Raporda, Dünya’nın kara kısmında son yüzyılda meydana gelmiş en büyük depremlerden biri olarak değerlendirilen Kahramanmaraş depremlerinde, ilk ana şok sırasında üç fayın birden (Amanos, Pazarcık ve Erkenek fayı); ikinci ana şokta ise Çardak ve Doğanşehir faylarının birlikte kırıldığına dikkat çekildi. 20 Şubat tarihindeki Hatay Defne depreminde ise Antakya Fayı’nın kuzey segmentinin, depremin sismik kaynağını oluşturduğu ifade edildi.
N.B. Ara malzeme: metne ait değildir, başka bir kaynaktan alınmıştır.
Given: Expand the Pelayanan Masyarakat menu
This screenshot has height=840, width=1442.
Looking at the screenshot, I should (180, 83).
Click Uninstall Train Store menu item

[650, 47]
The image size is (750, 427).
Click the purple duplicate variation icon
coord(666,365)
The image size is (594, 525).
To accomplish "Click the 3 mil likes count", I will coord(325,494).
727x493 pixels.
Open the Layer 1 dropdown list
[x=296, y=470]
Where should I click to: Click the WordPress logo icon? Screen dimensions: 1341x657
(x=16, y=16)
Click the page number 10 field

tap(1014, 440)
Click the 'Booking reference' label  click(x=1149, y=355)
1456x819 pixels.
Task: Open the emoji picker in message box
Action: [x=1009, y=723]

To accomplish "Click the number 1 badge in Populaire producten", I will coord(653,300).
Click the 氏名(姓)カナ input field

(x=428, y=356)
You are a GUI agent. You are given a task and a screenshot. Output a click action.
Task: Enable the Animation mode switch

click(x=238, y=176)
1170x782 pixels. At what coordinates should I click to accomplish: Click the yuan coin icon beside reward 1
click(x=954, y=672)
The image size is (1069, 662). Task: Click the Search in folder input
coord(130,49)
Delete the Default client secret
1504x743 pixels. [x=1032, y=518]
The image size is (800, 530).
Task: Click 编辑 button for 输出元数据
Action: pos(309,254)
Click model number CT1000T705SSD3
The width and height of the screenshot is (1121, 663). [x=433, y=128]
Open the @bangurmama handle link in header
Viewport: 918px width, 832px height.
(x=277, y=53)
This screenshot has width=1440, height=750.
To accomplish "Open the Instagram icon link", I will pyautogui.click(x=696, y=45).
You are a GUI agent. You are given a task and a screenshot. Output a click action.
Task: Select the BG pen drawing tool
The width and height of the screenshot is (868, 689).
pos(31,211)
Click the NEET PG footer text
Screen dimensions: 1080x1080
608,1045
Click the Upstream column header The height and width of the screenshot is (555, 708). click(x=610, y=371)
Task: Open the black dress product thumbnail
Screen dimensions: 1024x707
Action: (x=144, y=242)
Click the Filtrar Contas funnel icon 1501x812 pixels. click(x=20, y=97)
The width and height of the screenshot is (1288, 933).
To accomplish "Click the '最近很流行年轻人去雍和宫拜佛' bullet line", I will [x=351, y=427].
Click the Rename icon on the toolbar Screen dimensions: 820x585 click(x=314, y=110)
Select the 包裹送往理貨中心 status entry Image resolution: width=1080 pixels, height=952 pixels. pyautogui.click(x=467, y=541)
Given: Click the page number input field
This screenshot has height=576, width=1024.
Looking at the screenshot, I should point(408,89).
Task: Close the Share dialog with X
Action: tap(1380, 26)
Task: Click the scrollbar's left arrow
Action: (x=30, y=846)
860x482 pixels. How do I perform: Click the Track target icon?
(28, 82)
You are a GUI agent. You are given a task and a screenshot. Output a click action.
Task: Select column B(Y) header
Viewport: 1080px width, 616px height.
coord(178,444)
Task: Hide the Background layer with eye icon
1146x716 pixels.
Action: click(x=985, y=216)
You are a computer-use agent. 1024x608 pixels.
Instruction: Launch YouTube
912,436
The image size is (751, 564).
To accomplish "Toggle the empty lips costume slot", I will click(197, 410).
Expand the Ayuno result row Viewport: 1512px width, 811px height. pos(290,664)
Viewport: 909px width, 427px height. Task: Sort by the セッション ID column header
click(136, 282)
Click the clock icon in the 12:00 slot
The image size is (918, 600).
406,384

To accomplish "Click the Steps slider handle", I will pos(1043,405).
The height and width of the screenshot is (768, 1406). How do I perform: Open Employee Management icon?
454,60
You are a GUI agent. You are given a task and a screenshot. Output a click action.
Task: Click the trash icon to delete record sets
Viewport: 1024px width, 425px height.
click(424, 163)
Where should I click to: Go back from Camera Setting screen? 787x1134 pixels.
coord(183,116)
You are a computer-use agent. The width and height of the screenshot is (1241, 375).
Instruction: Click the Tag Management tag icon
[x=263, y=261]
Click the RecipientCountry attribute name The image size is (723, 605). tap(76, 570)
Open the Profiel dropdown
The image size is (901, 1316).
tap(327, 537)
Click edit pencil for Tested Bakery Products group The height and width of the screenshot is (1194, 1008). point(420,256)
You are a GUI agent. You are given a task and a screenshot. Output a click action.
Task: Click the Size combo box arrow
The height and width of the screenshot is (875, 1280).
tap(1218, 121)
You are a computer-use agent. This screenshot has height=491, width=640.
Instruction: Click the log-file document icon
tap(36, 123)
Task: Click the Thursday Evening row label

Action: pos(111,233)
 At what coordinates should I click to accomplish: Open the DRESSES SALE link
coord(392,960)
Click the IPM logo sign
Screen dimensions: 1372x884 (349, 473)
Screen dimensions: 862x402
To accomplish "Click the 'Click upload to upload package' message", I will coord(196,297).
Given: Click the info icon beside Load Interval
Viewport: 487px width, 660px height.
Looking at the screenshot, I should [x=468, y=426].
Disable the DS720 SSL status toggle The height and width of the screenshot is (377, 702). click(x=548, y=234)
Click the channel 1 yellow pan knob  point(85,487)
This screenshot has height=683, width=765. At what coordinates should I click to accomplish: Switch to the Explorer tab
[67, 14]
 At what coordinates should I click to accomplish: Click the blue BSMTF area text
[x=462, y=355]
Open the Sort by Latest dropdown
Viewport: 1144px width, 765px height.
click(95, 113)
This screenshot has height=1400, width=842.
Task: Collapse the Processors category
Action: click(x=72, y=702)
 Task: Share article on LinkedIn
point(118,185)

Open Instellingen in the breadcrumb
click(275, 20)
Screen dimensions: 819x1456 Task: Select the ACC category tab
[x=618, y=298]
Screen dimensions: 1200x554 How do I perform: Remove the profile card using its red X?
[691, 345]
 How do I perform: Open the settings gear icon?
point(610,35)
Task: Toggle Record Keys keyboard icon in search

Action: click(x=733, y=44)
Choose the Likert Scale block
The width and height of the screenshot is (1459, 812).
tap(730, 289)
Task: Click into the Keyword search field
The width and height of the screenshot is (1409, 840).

Küresel Konum Belirleme Sistemi (GNSS) verilerinden elde edilen bölgeye yönelik sonuçların da değerlendirildiği raporda, “GNSS verilerinden elde edilen sonuçlar göz önüne alındığında Kahramanmaraş, Hatay, Osmaniye, Malatya, Elazığ’daki GNSS istasyonları güneybatıya doğru, Kahramanmaraş Ekinözü, Adana Feke, Adana Tufanbeyli’deki istasyonlar kuzeybatıya doğru, Gaziantep ve Kilis’teki istasyonlar kuzeydoğuya doğru Adıyaman’daki istasyon ise güneydoğuya doğru hareket etmiştir” ifadelerine yer verildi. 

GNSS istasyonlarında depremin etkisiyle kalıcı deformasyon oluştuğu belirtilen raporda, “Bir başka ifadeyle, depremin etkisinin ortadan kalkmasıyla hareket eden noktalar ilk konumlarına geri dönmemiş; bölge kalıcı deformasyona uğramıştır. 6 Şubat 2023’de meydana gelen 7.7 ve 7.6 depremlerinin, GNSS zaman serilerindeki değişimlerin gözlemlenmesiyle geniş bir bölgede etkili olduğu ortaya konmuştur” açıklamalarında bulunuldu. 

DEPREM RİSKİ

Raporda, belli bölgelerdeki deprem risklerine de dikkat çekilerek, “Coulomb gerilimi diyagramının kırmızı renkli bölgelerine karşılık gelen kuzeybatıda Sivas ve çevresi, kuzeydoğuda Malatya ve çevresi, güneydoğuda Gaziantep’in güneyi ve Suriye, güneybatıda Hatay ve çevresi, batıda ise Aksaray’a kadar gerilim artımının olması nedeniyle deprem riskini yüksek olduğu söylenebilir” denildi. 

Büyük yıkıma neden olan depremlerin hemen ardından DEÜ’nün tüm birimleriyle yaraları sarmaya başladığına ve depremlere yönelik bilimsel araştırmalar gerçekleştirdiğini kaydeden DEÜ Rektörü Prof. Dr. Nükhet Hotar, deprem bölgesindeki arazi çalışmaları ve deprem tahlillerinin devam ettiğini, oluşacak yeni sonuçların rapora ekleneceğini belirtti.